All Users must authenticate themselves to allow the Website to identify them uniquely.
Users can view their data only after authenticating themselves.
Users are allowed to access only those Services to which they have access.
5.2. Data in Transit

Privacy of data while they are in transit between the client and the servers hosting the Website is ensured by encrypted the data using industry-standard technologies.

Use of public-key cryptography with 2048-bit keys ensures that the data are safe while in transit. Further, use of only proven cryptographic protocols makes sure that attackers cannot exploit known weaknesses in encryption.

5.3. Data at Rest

Data stored on physical media are obfuscated using FIPS 140-2 compliant algorithms. Use of strong techniques like the AES algorithm for encryption and SHA-2 algorithm for hashing makes sure that obfuscation cannot be circumvented.

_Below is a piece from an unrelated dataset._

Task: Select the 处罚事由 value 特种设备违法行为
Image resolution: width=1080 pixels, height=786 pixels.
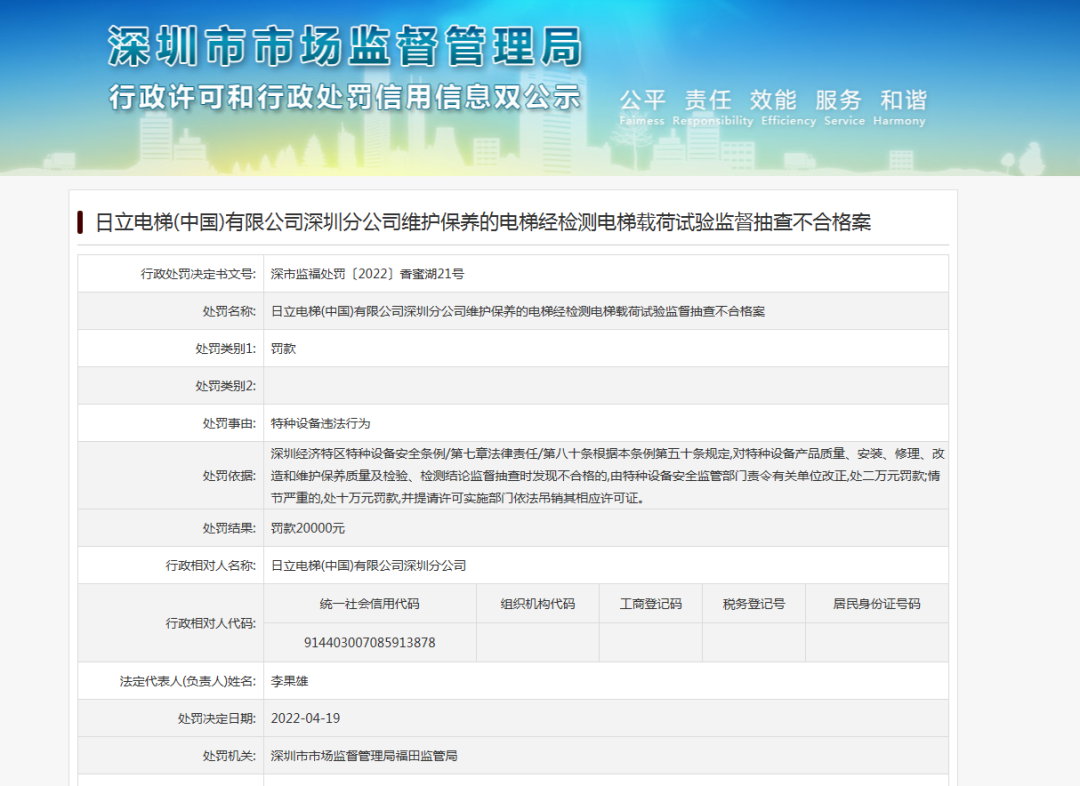Action: click(x=318, y=423)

In addition to this, storage media are also encrypted for additional security. Data backups are also stored in private, encrypted storage to prevent leakage and misuse.

6. Reviews

We undertake the following reviews periodically to ensure safety and security of User Data:

This document is reviewed on a quarterly basis.
Personnel access to Information Systems is reviewed on a monthly basis. Any unwanted access to Information Systems is immediately revoked.
Data retention and disposal processes are reviewed on a quarterly basis.
Application logs are reviewed continuously to identify and address any potential misuse.

7. Approvals

Any changes to this document must be approved by the ISM in order for them to become effective.

8. Contact Information

Any questions or feedback related to this document may be directed to the ISM at infosec [at] amzprep.com.

9. Change Log
September 6, 2022: Added section on contact information.
September 2, 2022: Added sections on reviews and approvals.
September 1, 2022: Initial document version published.